All Participants received high‐resolution three‐dimensional T1‐weighted (3D‐T1) anatomical imaging and resting‐state fMRI using a 3.0T GE MRI scanner (GE Medical Systems) at the Second Affiliated Hospital of Xuzhou Medical University. Subjects were required to rest with their eyes closed and lie still during the scanning. The 3D‐T1 images were acquired with 1 mm isotropic voxels using a BRAVO sequence with the following parameters: repetition time (TR) = 2500 ms, echo time (TE) = 3.5 ms, flip angle (FA) = 8°, matrix = 256 × 256, 156 slices.

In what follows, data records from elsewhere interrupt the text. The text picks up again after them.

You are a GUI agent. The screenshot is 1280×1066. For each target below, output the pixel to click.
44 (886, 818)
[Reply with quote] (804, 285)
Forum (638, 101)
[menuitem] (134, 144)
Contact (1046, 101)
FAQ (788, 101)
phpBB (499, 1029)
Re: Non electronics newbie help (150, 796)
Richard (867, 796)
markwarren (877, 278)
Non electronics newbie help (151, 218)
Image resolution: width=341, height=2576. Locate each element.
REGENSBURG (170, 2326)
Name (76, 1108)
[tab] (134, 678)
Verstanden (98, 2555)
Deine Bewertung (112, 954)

We adopted a fast‐field echo‐planar imaging (EPI) sequence to acquire the whole brain fMRI images (TR = 2000 ms, TE = 30 ms, FA = 90°, field of view (FOV) = 200 × 200 mm, matrix = 64 × 64, thickness = 3.6 mm, gap = 0 mm, 210 volumes, total scan time = 7 min).

2.3. Image data preprocessing

To reduce the influence of initial unstable blood‐oxygenation‐level‐dependent (BOLD) signal, the first 10 functional time points were removed; the left 200 time points were preprocessed using Statistical Parametric Mapping 12 software (SPM12, http://www.fl.ion.ucl.ac.uk/spm/software/spm12) and CONN toolbox (Whitfeld‐Gabrieli S, 2012; Version 18b; http://www.nitrc.org/projects/conn) working on MATLAB R2016a (MathWorks, Inc.). The preprocessing steps were the default parameters within the CONN toolbox, including (a) functional slice‐timing correction, (b) functional realignment, (c) functional outlier detection (a subject head motion threshold set at 3 mm and a global signal threshold set at z = 9), (d) structural center to (0, 0, 0) coordinates (translation), (e) functional segmentation and normalization (DARTEL), and (f) spatial smoothing based on a Gaussian kernel of 6‐mm full‐width at half maximum. Four patients in RD group, five patients in non‐RD group, and two healthy subjects were excluded due to large head motion or poor normalization. Totally, 51 patients with RD, 50 patients without RD, and 53 healthy subjects were included in the following analysis.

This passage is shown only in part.